▶ Datos para la tarea

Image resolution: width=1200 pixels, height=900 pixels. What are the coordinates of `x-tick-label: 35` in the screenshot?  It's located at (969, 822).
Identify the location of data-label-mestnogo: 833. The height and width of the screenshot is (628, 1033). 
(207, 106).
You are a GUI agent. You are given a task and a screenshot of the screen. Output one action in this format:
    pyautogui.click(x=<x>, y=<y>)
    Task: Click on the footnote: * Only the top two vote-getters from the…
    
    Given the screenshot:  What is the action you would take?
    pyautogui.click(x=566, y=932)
...
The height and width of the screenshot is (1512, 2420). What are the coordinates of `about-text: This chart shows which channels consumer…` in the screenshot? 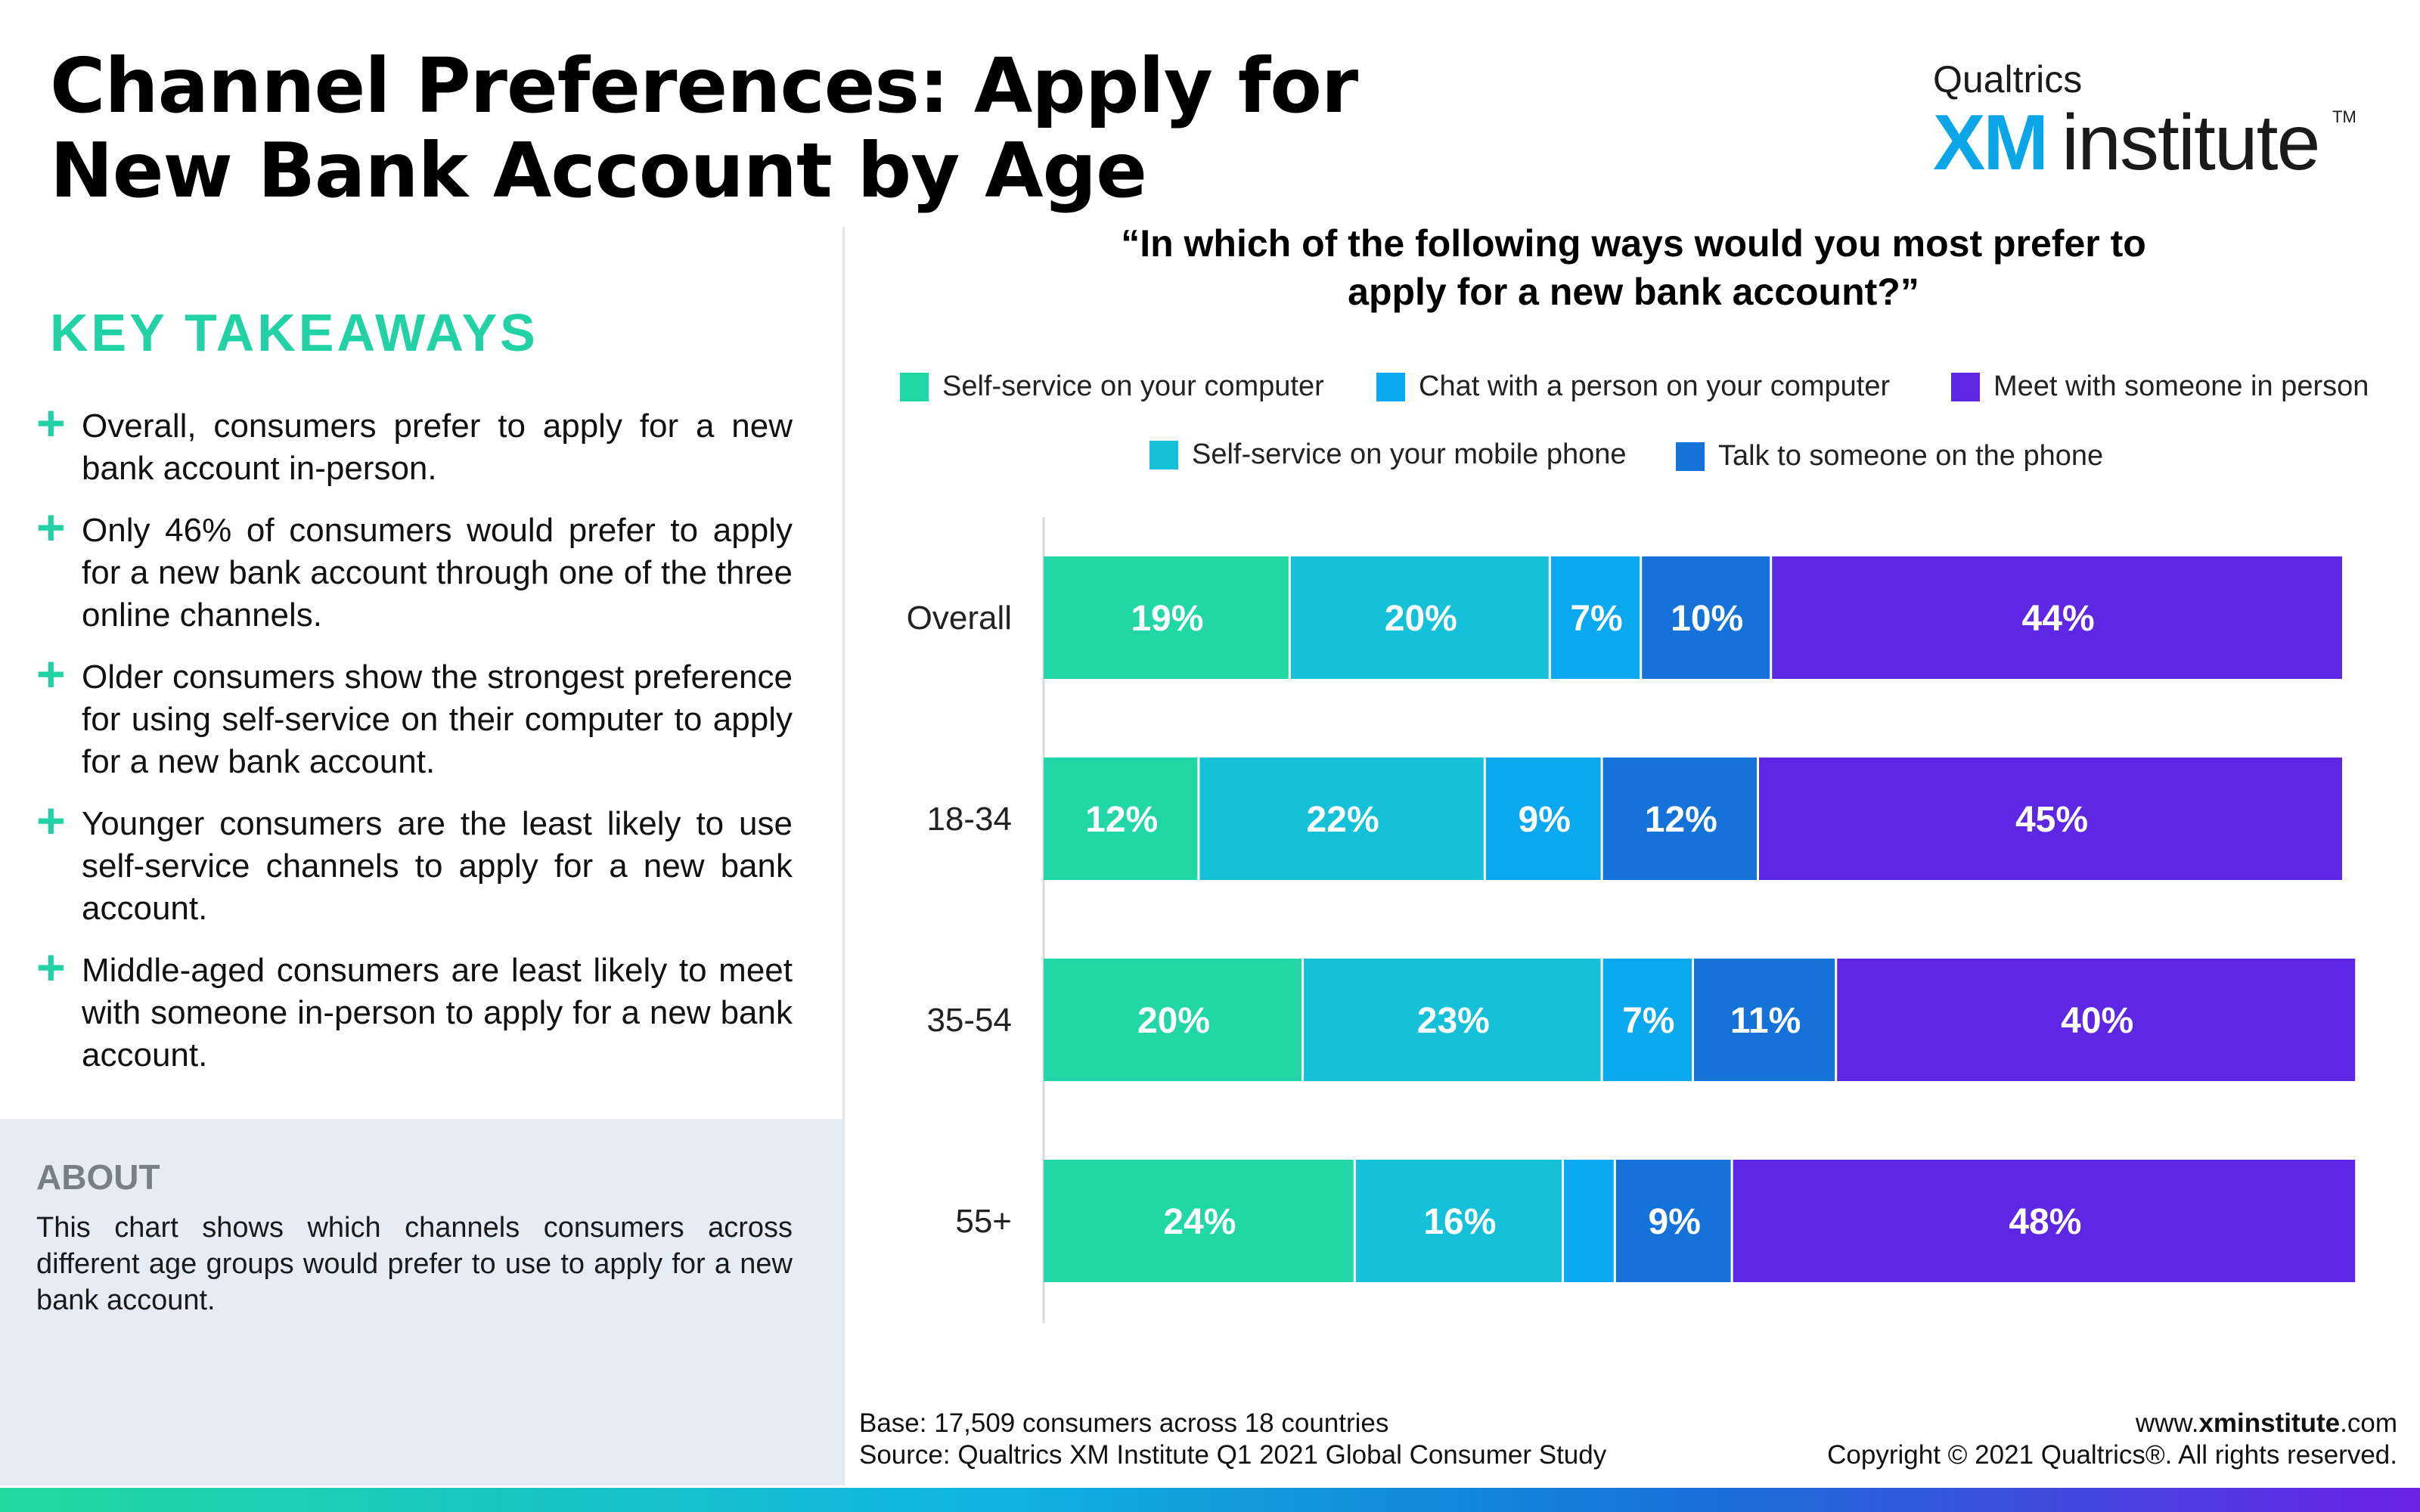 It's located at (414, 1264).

▶ Tarea
Reproduce sin cambios, de los registros de arriba, todo lo que va desde la línea que contiene "You are a GUI" hasta la línea que contiene "pyautogui.click(x=566, y=932)", ambas incluidas.

▶ Solución desarrollada
You are a GUI agent. You are given a task and a screenshot of the screen. Output one action in this format:
    pyautogui.click(x=<x>, y=<y>)
    Task: Click on the footnote: * Only the top two vote-getters from the…
    
    Given the screenshot:  What is the action you would take?
    pyautogui.click(x=566, y=932)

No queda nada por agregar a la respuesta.